26th June 2018
US spine care providers have a brand new tool to measure and improve patient care: a diagnosis-based clinical data registry that tracks patient care and outcomes. Launched by the North American Spine Society (NASS), this web-based platform will allow health care providers to collect and analyse their spine care data and compare it to the de-identified data in the entire registry. Because it is diagnosis-specific, not procedure-specific, the NASS Spine Registry will enhance understanding of spine care treatments, their outcomes, and examine the natural history of spine disorders.
“In order to prove or disprove the effectiveness of spine treatments, the spine field needs to gather evidence,” says Zoher Ghogawala (Lahey Hospital & Medical Center, Burlington, USA), NASS research council director. “With its national reach and comprehensive nature, the NASS Spine Registry will help the spine care field make substantial progress on improving quality, developing best practices, and closing the gaps in medical evidence for spine care.”
From the initial idea to the implementation of a pilot program, the NASS Spine Registry was developed over the past eight years. NASS has made every effort to minimise potential barriers to participation, including cost, privacy concerns, administrative burden, and institutional review board (IRB) participation, a press release states.

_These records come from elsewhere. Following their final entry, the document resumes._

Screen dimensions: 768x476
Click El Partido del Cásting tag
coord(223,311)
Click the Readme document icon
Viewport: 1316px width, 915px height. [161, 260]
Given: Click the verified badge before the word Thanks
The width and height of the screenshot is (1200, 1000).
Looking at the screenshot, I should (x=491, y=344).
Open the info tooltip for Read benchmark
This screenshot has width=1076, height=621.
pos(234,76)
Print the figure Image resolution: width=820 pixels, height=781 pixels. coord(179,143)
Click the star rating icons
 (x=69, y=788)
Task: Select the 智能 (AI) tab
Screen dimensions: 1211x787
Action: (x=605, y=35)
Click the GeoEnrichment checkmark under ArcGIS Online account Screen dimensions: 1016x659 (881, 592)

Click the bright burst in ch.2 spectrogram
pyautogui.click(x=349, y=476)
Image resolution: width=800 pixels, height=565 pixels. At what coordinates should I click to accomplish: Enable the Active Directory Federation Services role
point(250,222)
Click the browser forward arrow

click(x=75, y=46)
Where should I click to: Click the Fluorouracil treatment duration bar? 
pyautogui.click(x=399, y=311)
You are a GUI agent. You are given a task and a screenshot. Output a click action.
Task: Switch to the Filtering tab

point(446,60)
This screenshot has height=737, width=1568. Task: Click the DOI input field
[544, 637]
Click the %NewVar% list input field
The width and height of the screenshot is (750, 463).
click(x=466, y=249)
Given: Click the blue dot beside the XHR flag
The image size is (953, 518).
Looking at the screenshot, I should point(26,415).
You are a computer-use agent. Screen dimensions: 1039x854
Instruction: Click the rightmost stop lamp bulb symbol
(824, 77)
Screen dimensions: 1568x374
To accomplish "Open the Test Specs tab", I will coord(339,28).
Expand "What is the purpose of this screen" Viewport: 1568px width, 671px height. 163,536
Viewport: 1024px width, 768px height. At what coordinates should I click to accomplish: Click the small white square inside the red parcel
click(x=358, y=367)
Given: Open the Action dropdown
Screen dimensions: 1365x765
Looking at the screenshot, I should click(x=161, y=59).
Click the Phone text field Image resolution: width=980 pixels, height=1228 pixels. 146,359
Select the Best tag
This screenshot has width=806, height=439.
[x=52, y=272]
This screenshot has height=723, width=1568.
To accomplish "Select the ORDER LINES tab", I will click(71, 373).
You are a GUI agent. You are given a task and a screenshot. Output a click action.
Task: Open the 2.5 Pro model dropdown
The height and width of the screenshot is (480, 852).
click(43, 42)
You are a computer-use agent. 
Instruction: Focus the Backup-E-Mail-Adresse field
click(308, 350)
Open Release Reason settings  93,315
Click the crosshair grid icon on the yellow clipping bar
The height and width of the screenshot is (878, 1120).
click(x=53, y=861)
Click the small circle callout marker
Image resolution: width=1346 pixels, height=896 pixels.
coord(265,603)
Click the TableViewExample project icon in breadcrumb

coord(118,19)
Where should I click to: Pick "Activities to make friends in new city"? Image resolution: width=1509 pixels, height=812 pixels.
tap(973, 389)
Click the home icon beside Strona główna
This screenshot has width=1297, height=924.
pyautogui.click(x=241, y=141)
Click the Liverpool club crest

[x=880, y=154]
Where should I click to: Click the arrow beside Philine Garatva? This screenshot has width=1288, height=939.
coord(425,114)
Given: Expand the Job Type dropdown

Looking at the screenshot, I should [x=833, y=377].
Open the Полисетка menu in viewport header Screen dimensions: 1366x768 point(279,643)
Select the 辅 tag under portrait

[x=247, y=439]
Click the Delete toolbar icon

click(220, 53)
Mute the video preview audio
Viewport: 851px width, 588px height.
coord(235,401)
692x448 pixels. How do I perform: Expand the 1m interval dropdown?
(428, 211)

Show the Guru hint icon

“The really exciting and unique thing about the NASS registry is that it is multidisciplinary,” says Daniel Resnick (University of Wisconsin, Madison, USA), NASS president and chair of the NASS Registry Committee. “Despite the fact that more than 90% of spine care is managed without surgery, most existing registries are focused around surgical specialties or procedures. Thanks to the comprehensive nature of this registry, we will be able to see what care approaches are actually helping patients restore their function and reduce pain.”